Suas tarefas:
• 1. Altere o trecho do texto sobre simetria que abre com as palavras "Apesar de seus" e fecha com "sabe ao certo.", trocando "equinodermos" por "ouriços-do-mar".
• 2. Segundo o texto sobre simetria, a qual universidade está ligada a botânica Sophie Nadeau?
• 3. Prossiga o texto sobre simetria a partir do ponto em que ele termina.

Trecho da página:
Apesar de seus corpos
distintos, os equinodermos existem há centenas de milhões de anos. Por que
sobreviveram em um mundo dominado por animais com simetria bilateral? Ninguém
sabe ao certo.
• E as plantas?
Ser bilateral foi uma
receita de sucesso para os animais, mas nas plantas o panorama é mais variado.
"Para entender
por que as plantas não parecem simétricas, é preciso observar seu
desenvolvimento", afirma a botânica Sophie Nadeau, da Universidade Paris
Saclay, na França.
"Nos animais, o
plano corporal é definitivo: quando você é adulto, não cresce mais. As plantas
são compostas por módulos (caule, folhas, flores). Basta empilhar esses módulos
e você obtém uma planta que pode crescer indefinidamente."
Se uma planta
crescesse em condições perfeitamente controladas, provavelmente seria bastante
simétrica, acrescenta Nadeau.
Mas a verdade é que
não crescem isoladamente; os ventos, a luz do sol e o espaço disponível
influenciam seu crescimento.
"Às vezes, uma
parte se desenvolve mais que a outra, resultando em uma arquitetura que não é
perfeitamente regular."
No entanto, mesmo que
raramente sejam perfeitamente simétricas, as plantas exibem simetria em
diversos aspectos: suas folhas, por exemplo, frequentemente têm simetria
bilateral.
"Se olharmos para
cada órgão, eles apresentam simetria. Os caules têm uma simetria radial quase
perfeita. Se você cortar o tronco de uma árvore, ele apresentará simetria
radial. Portanto, cada órgão é, na verdade, simétrico."
Assim, é possível
encontrar simetria nas plantas, dependendo de onde se olha... até mesmo
internamente.
E isso é interessante,
porque, se voltarmos aos animais, a situação é oposta. Apesar de nossa simetria
externa, internamente as coisas são muito menos simétricas.
• Aqui e ali
"Existem muitas
assimetrias fascinantes no corpo humano", observa o professor Mike Levin,
da Universidade Tufts, em Massachusetts, nos EUA.
"Algumas são
anatômicas, como órgãos como o coração, o estômago e o fígado, que em
indivíduos normais estão localizados apenas de um lado do corpo. Outras
assimetrias, menos óbvias, ocorrem no cérebro, que é ligeiramente diferente de
um lado para o outro. Também há assimetrias funcionais ou fisiológicas
interessantes; por exemplo, certas doenças ocorrem com mais frequência de um
lado do corpo, como o câncer de mama, que tende a ser mais comum em um
lado."
"Essas
assimetrias ocultas revelam que as células realmente sabem que não são
iguais."
A razão para essa
assimetria em nossos órgãos internos, com o fígado ou o baço de um lado e
nossos intestinos enroscados para trás, pode ser simplesmente a forma mais
eficiente de organizar tudo.

Entradas fornecidas:
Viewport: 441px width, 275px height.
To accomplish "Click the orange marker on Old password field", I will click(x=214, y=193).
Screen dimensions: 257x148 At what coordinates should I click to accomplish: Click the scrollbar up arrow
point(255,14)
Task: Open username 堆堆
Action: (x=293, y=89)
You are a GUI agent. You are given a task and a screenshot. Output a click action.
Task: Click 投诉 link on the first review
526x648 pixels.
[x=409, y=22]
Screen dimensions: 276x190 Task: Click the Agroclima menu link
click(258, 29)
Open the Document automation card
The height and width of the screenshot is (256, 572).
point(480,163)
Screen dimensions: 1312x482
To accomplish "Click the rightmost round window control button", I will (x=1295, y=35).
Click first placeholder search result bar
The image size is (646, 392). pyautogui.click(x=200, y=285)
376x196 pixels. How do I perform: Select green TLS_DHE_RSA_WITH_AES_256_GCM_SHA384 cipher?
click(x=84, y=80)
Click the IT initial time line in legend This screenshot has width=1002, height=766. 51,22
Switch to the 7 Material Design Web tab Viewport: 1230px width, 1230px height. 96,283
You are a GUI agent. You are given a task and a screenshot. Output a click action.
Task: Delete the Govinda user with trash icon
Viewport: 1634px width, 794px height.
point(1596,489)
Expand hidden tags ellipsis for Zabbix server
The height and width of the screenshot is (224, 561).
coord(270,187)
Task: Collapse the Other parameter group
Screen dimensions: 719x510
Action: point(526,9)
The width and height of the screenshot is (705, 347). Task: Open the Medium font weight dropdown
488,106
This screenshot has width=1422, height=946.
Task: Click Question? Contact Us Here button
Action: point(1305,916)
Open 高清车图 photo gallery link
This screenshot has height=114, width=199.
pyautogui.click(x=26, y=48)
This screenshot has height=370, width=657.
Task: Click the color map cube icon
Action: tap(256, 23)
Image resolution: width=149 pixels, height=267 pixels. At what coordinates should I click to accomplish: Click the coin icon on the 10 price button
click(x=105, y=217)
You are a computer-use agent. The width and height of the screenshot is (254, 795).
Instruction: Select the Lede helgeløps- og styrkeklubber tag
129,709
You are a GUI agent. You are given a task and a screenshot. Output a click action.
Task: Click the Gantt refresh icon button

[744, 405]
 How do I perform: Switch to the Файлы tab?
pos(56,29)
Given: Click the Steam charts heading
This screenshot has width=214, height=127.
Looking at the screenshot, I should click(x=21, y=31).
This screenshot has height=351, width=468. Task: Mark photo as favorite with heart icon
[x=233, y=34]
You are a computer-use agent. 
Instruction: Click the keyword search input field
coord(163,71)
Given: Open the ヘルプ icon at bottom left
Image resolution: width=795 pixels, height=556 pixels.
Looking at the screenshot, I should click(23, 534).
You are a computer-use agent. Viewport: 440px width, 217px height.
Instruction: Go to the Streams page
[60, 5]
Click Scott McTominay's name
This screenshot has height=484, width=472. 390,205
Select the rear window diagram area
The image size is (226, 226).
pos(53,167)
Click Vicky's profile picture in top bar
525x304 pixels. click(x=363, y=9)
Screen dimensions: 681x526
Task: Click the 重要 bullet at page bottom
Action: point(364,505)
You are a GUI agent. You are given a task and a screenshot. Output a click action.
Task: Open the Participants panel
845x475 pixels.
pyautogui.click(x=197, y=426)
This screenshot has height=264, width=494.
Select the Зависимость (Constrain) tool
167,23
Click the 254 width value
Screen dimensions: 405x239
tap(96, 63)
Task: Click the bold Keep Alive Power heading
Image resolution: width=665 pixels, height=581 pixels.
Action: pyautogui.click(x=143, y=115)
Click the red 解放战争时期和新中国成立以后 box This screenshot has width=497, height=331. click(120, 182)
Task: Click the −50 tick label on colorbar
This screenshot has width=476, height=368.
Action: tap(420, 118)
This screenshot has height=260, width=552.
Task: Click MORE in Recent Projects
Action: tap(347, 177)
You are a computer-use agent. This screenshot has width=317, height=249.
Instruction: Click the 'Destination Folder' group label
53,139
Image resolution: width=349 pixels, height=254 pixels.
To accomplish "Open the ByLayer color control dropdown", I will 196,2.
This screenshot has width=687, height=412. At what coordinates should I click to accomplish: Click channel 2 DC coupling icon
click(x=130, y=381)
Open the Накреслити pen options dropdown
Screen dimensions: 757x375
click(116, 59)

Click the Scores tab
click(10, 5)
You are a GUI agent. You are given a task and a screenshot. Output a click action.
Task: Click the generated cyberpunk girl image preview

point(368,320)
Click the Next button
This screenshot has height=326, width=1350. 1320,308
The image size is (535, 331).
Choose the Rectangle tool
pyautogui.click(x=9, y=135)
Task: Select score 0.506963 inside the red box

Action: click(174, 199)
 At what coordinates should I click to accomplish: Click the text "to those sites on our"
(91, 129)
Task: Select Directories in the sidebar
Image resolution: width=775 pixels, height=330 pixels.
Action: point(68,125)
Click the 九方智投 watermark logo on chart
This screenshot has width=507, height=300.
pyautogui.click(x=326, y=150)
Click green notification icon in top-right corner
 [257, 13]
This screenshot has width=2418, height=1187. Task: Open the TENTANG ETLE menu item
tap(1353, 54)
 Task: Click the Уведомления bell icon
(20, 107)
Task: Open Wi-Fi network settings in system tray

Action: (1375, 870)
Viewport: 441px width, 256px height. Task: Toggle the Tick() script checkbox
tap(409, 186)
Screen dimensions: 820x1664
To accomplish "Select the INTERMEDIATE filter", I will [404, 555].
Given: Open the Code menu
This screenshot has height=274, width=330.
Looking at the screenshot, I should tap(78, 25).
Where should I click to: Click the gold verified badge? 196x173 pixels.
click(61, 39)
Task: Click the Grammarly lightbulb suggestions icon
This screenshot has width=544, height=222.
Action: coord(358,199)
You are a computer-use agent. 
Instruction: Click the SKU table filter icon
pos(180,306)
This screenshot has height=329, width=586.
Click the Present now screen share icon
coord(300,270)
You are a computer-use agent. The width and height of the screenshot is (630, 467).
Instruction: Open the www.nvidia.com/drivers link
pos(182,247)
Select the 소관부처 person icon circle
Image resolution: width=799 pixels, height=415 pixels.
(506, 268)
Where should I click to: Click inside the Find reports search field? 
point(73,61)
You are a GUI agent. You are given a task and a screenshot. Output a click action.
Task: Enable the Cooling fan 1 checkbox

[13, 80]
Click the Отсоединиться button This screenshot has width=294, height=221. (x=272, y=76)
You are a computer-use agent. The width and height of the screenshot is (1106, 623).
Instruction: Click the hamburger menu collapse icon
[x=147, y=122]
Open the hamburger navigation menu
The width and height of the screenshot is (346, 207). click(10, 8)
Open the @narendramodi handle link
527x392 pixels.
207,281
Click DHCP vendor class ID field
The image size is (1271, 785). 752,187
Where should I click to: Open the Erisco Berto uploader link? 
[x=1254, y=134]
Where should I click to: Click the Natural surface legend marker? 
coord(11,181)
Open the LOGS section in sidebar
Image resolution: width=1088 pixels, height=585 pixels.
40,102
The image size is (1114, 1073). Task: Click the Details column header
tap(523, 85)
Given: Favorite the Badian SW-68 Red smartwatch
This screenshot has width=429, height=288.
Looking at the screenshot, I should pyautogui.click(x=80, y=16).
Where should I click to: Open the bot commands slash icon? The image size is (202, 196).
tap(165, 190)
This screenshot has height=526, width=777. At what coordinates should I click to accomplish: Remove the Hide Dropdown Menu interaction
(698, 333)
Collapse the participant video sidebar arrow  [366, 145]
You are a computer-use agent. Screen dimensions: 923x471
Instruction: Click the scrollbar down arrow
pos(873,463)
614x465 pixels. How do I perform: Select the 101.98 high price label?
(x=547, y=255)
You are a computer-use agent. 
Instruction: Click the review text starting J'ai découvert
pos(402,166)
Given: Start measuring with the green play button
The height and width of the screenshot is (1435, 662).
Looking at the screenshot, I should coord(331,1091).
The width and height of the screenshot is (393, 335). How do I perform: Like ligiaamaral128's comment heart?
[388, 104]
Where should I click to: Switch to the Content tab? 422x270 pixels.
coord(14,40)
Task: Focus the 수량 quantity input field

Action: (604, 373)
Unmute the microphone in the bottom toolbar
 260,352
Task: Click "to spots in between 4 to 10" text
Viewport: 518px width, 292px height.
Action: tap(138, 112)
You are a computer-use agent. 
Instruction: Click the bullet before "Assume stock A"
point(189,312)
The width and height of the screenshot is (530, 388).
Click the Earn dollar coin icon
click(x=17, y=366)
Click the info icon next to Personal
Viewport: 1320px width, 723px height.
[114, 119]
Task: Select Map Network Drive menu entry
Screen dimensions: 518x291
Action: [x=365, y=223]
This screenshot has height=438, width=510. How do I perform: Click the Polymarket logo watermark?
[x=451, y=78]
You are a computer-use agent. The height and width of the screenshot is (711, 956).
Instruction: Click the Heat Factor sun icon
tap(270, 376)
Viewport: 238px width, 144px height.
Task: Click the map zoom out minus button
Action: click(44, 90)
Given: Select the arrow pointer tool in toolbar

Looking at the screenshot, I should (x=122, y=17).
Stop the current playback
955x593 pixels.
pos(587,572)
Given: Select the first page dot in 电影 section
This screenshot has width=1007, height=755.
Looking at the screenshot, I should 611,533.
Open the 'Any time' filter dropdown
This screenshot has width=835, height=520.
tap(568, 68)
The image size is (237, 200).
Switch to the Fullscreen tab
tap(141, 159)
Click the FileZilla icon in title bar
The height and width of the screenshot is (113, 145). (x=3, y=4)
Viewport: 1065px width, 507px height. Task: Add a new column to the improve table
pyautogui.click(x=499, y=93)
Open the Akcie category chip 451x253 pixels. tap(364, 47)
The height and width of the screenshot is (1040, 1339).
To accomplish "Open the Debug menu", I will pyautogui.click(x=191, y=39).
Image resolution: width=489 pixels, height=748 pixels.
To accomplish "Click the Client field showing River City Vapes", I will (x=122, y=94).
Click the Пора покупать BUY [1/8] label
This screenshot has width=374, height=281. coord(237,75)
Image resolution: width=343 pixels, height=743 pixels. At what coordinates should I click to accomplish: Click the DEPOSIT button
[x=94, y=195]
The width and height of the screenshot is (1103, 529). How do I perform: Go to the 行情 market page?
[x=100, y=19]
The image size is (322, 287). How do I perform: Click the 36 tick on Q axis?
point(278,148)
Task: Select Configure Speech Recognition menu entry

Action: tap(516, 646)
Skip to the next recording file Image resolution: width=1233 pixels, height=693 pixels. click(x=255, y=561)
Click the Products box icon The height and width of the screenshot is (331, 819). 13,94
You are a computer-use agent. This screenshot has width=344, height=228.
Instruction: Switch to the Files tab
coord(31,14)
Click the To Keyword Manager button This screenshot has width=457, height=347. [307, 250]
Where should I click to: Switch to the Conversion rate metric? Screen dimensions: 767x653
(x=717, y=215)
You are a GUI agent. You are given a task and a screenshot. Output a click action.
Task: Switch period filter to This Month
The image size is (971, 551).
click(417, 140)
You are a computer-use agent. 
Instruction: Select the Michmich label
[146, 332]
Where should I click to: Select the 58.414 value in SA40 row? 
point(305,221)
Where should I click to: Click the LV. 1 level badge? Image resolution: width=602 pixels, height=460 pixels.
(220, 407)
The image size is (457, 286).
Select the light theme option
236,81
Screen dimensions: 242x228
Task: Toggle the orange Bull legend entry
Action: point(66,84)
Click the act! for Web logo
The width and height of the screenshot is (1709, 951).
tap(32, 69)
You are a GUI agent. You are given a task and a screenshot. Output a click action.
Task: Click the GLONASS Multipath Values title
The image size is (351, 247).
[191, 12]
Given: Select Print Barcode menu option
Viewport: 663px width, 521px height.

Respostas dadas:
• 1.
Apesar de seus corpos
distintos, os ouriços-do-mar existem há centenas de milhões de anos. Por que
sobreviveram em um mundo dominado por animais com simetria bilateral? Ninguém
sabe ao certo.

• 2. À Universidade Paris Saclay, na França.

• 3.
"Mas a maneira
como os embriões determinam de forma confiável qual lado do corpo deve conter o
coração, o intestino, etc., é uma questão fascinante", comenta Levin.
• A assimetria como quebra-cabeça
A assimetria é um
enigma, pois é algo difícil de alcançar para sistemas biológicos. Você pode
usar a gravidade para determinar sua posição vertical, mas calcular esquerda e
direita é muito mais complexo. Como as células fazem isso? Realmente não
sabemos.
"Em que momento
do desenvolvimento embrionário as células descobrem em que lado do corpo estão?
Se você é uma bola de células, como sabe onde está sua linha média e quais
mecanismos permitem distinguir a esquerda da direita?"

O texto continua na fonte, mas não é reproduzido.